■ About this exercise ■
I'd like every line from the material below that has "Pokémon" in it.

■ Records provided ■
------------------------------------------------

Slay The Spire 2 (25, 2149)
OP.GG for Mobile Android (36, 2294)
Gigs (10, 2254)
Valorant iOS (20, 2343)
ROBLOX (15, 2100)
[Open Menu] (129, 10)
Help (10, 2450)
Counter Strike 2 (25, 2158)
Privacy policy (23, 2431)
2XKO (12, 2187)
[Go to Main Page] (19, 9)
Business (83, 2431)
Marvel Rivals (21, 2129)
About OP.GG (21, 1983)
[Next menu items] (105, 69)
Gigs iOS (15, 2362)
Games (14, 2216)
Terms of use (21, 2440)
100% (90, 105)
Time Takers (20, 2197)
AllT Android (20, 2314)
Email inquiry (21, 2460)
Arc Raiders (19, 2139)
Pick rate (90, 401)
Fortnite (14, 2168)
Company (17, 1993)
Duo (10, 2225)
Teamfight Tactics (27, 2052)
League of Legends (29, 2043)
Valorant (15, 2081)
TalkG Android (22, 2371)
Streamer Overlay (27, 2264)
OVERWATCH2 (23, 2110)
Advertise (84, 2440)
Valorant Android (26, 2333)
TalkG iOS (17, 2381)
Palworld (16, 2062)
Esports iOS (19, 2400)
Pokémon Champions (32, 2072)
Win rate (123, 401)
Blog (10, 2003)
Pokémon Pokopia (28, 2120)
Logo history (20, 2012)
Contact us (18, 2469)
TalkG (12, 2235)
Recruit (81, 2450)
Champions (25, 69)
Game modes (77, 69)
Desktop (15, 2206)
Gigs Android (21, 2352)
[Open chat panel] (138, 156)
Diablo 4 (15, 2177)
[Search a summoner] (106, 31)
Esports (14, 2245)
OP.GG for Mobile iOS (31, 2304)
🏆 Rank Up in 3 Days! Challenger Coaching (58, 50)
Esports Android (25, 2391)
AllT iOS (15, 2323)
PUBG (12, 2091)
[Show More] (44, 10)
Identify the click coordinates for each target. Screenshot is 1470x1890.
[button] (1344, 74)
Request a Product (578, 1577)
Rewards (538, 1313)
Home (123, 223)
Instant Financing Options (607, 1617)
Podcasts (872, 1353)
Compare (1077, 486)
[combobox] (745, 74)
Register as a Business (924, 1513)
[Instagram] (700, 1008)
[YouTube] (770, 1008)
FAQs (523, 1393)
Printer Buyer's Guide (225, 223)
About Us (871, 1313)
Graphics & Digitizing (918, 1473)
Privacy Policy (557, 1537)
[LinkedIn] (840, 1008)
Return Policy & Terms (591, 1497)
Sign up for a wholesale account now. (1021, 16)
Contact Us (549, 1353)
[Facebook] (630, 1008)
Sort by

------------------------------------------------

■ Result below ■
Pokémon Champions (32, 2072)
Pokémon Pokopia (28, 2120)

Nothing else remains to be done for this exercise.